Mark each statement yes or no depending on whether the passage on National Socialism and Marxism agrees with it, and quote the words that decide it: (a) Stolper's book German Economy, 1870-1940 came out in 1940; (b) Stolper says the Nazis carried out a widespread nationalization of industry; (c) Hitler and Goebbels kept the international outlook of Marxism.

— START OF PASSAGE SHOWN —

These quotes represent just a smattering of Goebbels’ views on and conception of socialism. One can see that in many ways the Nazi spoke much like Karl Marx.

Phrases like “we are a workers’ party,” “the worker has a claim to a living standard that corresponds to what he produces,” “money…is the reverse with socialism,” and “we are against the political bourgeoisie” could easily be plucked from Marx’s own speeches and writings—yet it’s clear Goebbels despised Marx and saw his brand of “national socialism” as distinct from Marxism.

So what sets National Socialism apart from Marxism? There are two primary differences.

The first is that Hitler and Goebbels fused their socialism with race and German nationalism, rejecting the international ethos of Marxism—workers of the world unite!—for a more practical one that emphasized Germany’s Völkischen movement.

This was a clever tactic by the Nazis. As the Nobel Prize-winning economist F.A. Hayek pointed out, it made socialism more palatable to many Germans who were unable to see Nazism for what it truly was.

“The supreme tragedy is still not seen that in Germany it was largely people of good will who, by their socialist policies, prepared the way for the forces which stand for everything they detest,” Hayek wrote in The Road to Serfdom (1944). “Few recognize that the rise of fascism…was not a reaction against the socialist trends of the preceding period but a necessary outcome of those tendencies.”

The second difference is that National Socialists were less concerned with directly controlling the means of production.

In his 1940 book German Economy, 1870-1940, Gustav Stolper, an Austrian-German economist and journalist, explained that though National Socialism was anti-capitalist from the beginning, it was also in direct competition with Marxism following World War I. Because of this, National Socialists determined to “woo the masses” from three distinct angles.

“The first angle was the moral principle, the second the financial system, the third the issue of ownership. The moral principle was ‘the commonwealth before self-interest.’ The financial promise was ‘breaking the bondage of interest slavery’. The industrial program was ‘nationalization of all big incorporated business [trusts]’. By accepting the principle ‘the commonwealth before self-interest,’ National Socialism simply emphasizes its antagonism to the spirit of a competitive society as represented supposedly by democratic capitalism . . . But to the Nazis this principle means also the complete subordination of the individual to the exigencies of the state. And in this sense National Socialism is unquestionably a Socialist system . . .”

Stolper, who fled from Germany to the United States after Hitler’s rise to power, noted that the Nazis never initiated a widespread nationalization of industry, but he explained that in some ways this was a distinction without a difference.

“The socialization of the entire German productive machinery, both agricultural and industrial, was achieved by methods other than expropriation, to a much larger extent and on an immeasurably more comprehensive scale than the authors of the party program in 1920 probably ever imagined. In fact, not only the big trusts were gradually but rapidly subjected to government control in Germany, but so was every sort of economic activity, leaving not much more than the title of private ownership.”

In his 1939 book The Vampire Economy: Doing Business Under Fascism, Guenter Reimann reached a similar conclusion, the economic historian Richard Ebeling notes.

— END OF PASSAGE SHOWN —
— START OF DATA EXTRACT —

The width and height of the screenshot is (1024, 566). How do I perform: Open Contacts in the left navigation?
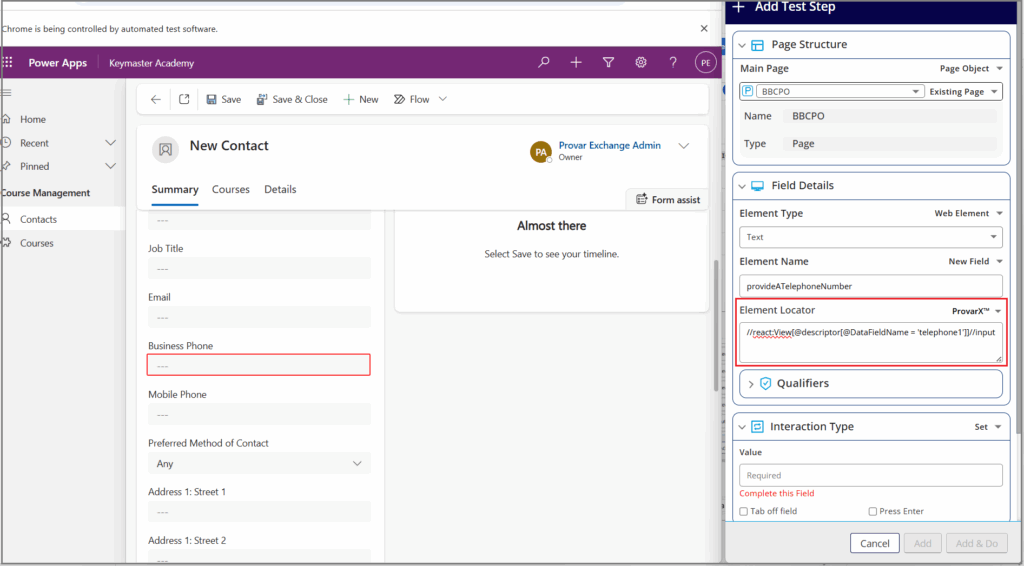click(39, 219)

— END OF DATA EXTRACT —

■ TASK ANSWER:
(a) Yes: "In his 1940 book German Economy, 1870-1940"
(b) No: "the Nazis never initiated a widespread nationalization of industry"
(c) No: "rejecting the international ethos of Marxism"